The corporate bond primary market is generally where sales of initial offerings takes place.
In this lesson, we’ll outline some of the steps involved in the creation of a corporate bond issuance, as well as some of the regulatory rules that govern this process.
Typically, a company that aims to sell debt enlists an investment bank for guidance on how it may best structure the offering, including the bond’s yield, its size, maturity, and whether it should be split into multiple tranches with varying amounts, expiries and fixed or floating rates of interest.
The investment bank also has several options, such as purchasing the entire issuance as a firm commitment underwriting, selling the notes in a best efforts approach, or forming a syndicate – oftentimes with selling groups – to help it offload the offering onto institutional and retail investors.
When a company issues new bonds, the proposed sale is subject to registration under the Securities Act of 1933, as well as compliance with the Trust Indenture Act of 1939, which generally requires a firm to establish an agreement with a trustee, if its debt issuance exceeds $10 million.
Meanwhile, a corporate bond that is offered to the public must be registered with the Securities and Exchange Commission, or SEC, under the Securities Act of 1933. As part of this registration process, the issuer typically provides a long list of details, including:
- Certified financial statements in compliance with U.S. generally accepted accounting principles, or GAAP, as well as
- Potential risks investors may face,
- A management profile,
- A list of major investors, and
- Certain features of the proposed bond offering.
Investors can also access the company’s prospectus, which is typically submitted by the issuer to the SEC when it registers its bond sale. You can conduct a search in the SEC’s EDGAR system, for example, which houses these prospectuses, as well as other filings required by the regulator.
Prospectuses generally include a description of the proposed notes, the company’s use of proceeds, and other relevant items for investors to consider when deciding to purchase a corporate bond.
Alternatively, companies may sell bonds in a private placement to ‘so-called’ qualified institutional investors, such as an investment company, pension fund, or insurance company.
One of the primary motives for a company to conduct a private placement sale is that the costs involved in the transaction are generally lower than those of public deals. The lower cost is mainly because there are no requirements for its financials to comply with GAAP, or for the securities to be registered with the SEC. Moreover, marketing costs are usually reduced, given that there are not as many investors involved in the transaction.
Once all requirements are satisfied, and an initial structure for the deal is in place, the investment bank or syndicate will open the offering to investors, indicating an initial price or yield for the securities.
Depending largely on the level of orders for the bonds – or the investors’ demand for the issuance – pricing typically undergoes an evolution – meaning, over the course of the sale, a discount, or concession, may be given to increase demand or, if there is significant interest, the bonds may be offered at a higher price than originally announced.

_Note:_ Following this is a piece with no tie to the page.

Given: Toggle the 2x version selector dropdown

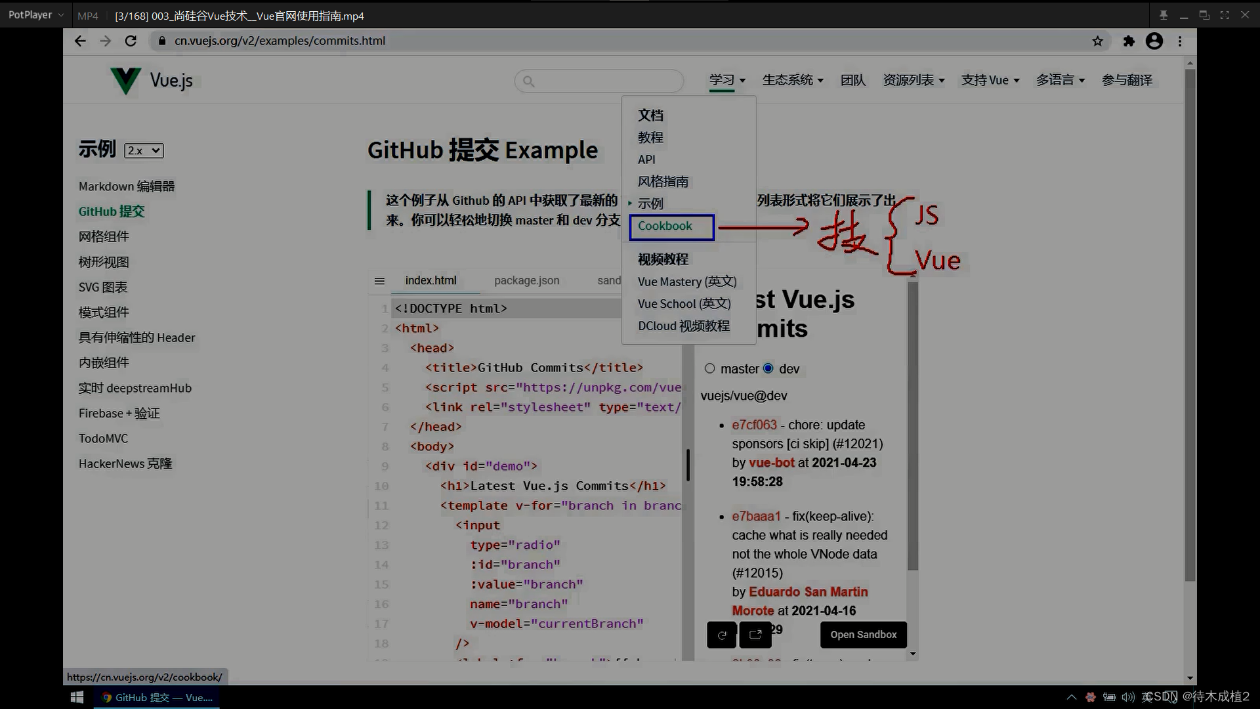Looking at the screenshot, I should [x=142, y=150].
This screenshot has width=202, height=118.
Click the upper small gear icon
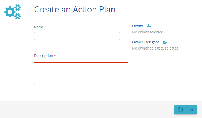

Issuance that receives overwhelming demand from investors may also be ‘upsized,’ meaning the amount of proceeds the company initially aimed to raise may rise in size.
For example, a $500 million corporate bond that is offered at a yield of 6.5% may ultimately be increased to $600 million, with the yield to maturity lowered to 6.0%, if orders for the offering far exceed the original size of the deal.
After this process is complete, the offering is said to launch and sell at a final price, where it will be introduced in the secondary market for trading purposes.